Stored records
● ● ● ●
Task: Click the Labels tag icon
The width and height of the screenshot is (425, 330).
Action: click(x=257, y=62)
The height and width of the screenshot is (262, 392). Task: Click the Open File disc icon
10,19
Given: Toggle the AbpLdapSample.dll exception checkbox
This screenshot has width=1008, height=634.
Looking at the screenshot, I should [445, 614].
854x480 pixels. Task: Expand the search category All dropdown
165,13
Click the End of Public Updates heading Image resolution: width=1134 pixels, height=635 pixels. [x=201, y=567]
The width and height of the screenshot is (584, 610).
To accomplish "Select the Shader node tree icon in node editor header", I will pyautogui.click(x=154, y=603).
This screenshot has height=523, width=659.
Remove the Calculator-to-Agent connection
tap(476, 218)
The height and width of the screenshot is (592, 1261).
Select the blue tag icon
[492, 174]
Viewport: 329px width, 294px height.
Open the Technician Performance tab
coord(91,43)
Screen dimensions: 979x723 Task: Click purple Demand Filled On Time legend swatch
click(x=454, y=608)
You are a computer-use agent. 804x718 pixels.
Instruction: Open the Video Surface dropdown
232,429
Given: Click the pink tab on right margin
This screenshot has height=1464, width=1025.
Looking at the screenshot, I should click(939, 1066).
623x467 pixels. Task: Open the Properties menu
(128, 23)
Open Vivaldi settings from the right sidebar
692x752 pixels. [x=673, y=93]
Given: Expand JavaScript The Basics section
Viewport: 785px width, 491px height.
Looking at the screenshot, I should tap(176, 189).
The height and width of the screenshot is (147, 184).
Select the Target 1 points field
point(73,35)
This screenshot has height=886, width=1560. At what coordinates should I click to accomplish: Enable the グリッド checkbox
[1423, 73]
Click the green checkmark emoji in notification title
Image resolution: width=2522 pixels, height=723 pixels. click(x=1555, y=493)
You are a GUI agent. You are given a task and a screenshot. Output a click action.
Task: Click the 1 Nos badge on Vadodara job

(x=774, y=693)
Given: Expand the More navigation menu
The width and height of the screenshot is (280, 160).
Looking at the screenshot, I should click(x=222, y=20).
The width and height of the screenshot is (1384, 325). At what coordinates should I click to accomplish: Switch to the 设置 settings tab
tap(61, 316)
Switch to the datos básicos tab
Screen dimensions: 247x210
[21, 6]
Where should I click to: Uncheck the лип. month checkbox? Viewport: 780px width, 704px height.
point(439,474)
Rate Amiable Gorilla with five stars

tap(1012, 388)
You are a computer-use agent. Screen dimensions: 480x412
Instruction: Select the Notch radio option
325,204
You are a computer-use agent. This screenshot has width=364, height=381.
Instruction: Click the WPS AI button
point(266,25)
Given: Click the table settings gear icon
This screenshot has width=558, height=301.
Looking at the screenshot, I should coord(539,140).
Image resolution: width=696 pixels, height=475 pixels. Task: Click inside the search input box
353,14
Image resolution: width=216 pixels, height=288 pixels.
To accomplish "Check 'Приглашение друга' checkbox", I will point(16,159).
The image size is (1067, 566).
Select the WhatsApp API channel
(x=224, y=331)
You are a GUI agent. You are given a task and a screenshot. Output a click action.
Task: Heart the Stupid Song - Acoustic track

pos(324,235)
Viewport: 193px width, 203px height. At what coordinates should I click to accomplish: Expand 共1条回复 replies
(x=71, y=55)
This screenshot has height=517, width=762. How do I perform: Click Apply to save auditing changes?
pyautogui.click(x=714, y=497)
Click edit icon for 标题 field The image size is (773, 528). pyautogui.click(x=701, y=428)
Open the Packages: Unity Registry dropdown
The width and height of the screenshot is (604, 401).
● ● ● ●
- **What the task requires**
The line above containing "Given: Click the pink tab on right margin", the line containing "You are a computer-use agent. Screen", and every line between them are to be transcribed exactly; no other line is wanted.

- **Problem solution**
Given: Click the pink tab on right margin
This screenshot has height=1464, width=1025.
Looking at the screenshot, I should click(939, 1066).
623x467 pixels. Task: Open the Properties menu
(128, 23)
Open Vivaldi settings from the right sidebar
692x752 pixels. [x=673, y=93]
Given: Expand JavaScript The Basics section
Viewport: 785px width, 491px height.
Looking at the screenshot, I should tap(176, 189).
The height and width of the screenshot is (147, 184).
Select the Target 1 points field
point(73,35)
This screenshot has height=886, width=1560. At what coordinates should I click to accomplish: Enable the グリッド checkbox
[1423, 73]
Click the green checkmark emoji in notification title
Image resolution: width=2522 pixels, height=723 pixels. click(x=1555, y=493)
You are a GUI agent. You are given a task and a screenshot. Output a click action.
Task: Click the 1 Nos badge on Vadodara job

(x=774, y=693)
Given: Expand the More navigation menu
The width and height of the screenshot is (280, 160).
Looking at the screenshot, I should click(x=222, y=20).
The width and height of the screenshot is (1384, 325). At what coordinates should I click to accomplish: Switch to the 设置 settings tab
tap(61, 316)
Switch to the datos básicos tab
Screen dimensions: 247x210
[21, 6]
Where should I click to: Uncheck the лип. month checkbox? Viewport: 780px width, 704px height.
point(439,474)
Rate Amiable Gorilla with five stars

tap(1012, 388)
You are a computer-use agent. Screen dimensions: 480x412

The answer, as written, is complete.